Various efforts have been undertaken to model the effect of wetness on fluidization computationally. Most work has involved an Euler-Lagrange approach often referred to as the Computational Fluid Dynamics – Discrete Element Method (CFD-DEM)  [8] in which each individual particle is modeled, gas flow is simulated on a CFD grid and the two phases are linked via a drag law. In this approach, contacts between particles are modeled, often with a coefficient of restitution dictating the level of inelasticity in the collisions. A number of studies have accounted for wetness by lowering this coefficient of restitution  [9,10], since the cohesive force provided by liquid bridges will act to slow the particles from rebounding off of one another after a collision. A fundamental issue with approach is that liquid bridging does not merely make collisions more inelastic; liquid bridges provide cohesion necessary to keep particles together for long periods of time and form agglomerates. To address this issue with a modified coefficient of restitution approach, a few more detailed studies have directly modeled forces arising from liquid bridges  [11,12]. One issue with these studies is that they have assumed liquid bridges to form instantaneously. In fact, the surface tension and viscosity of the liquid will affect the rate at which liquid pours from the surface of a particle into a liquid bridge  [13], and in certain cases, particles can rebound off of one another before a significant liquid bridge has had time to form.
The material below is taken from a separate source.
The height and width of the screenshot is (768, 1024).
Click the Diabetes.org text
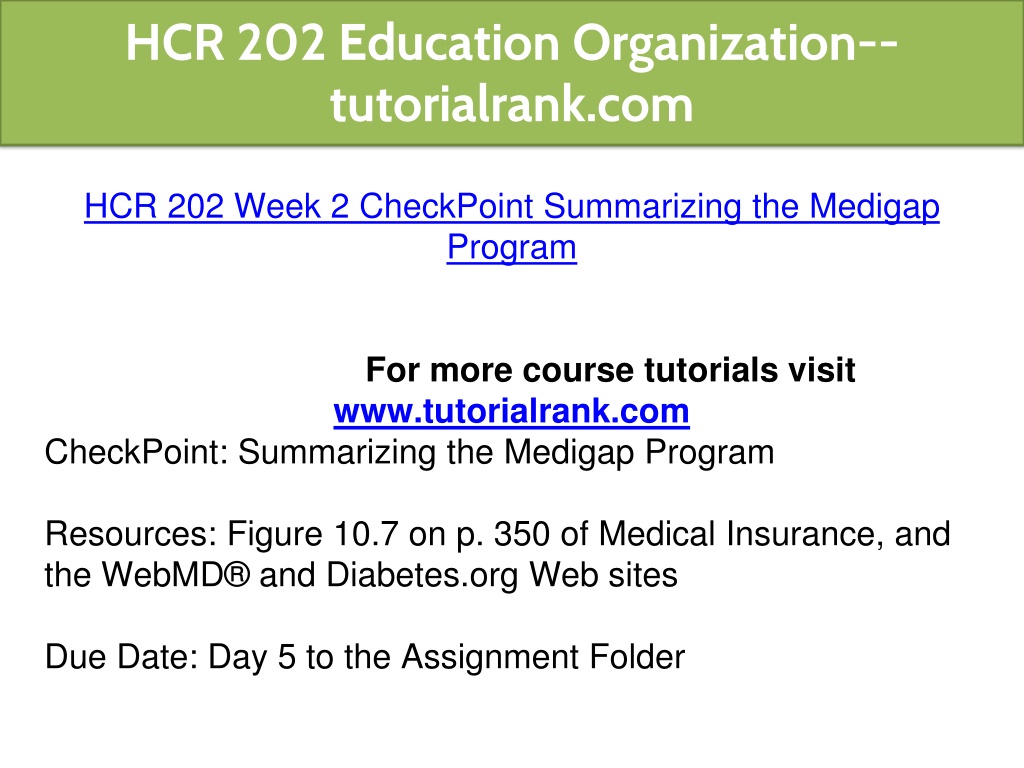(x=422, y=576)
In this study, we model the effects of liquid on fluidization hydrodynamics using a CFD-DEM model in which liquid bridges are modeled directly and liquid bridges form at a finite rate. We simulate laboratory-sized fluidized beds and investigate the effects of liquid content, viscosity and surface tension on bed height, particle velocity, bubble behavior and minimum fluidization velocity for comparison with effects seen in the literature.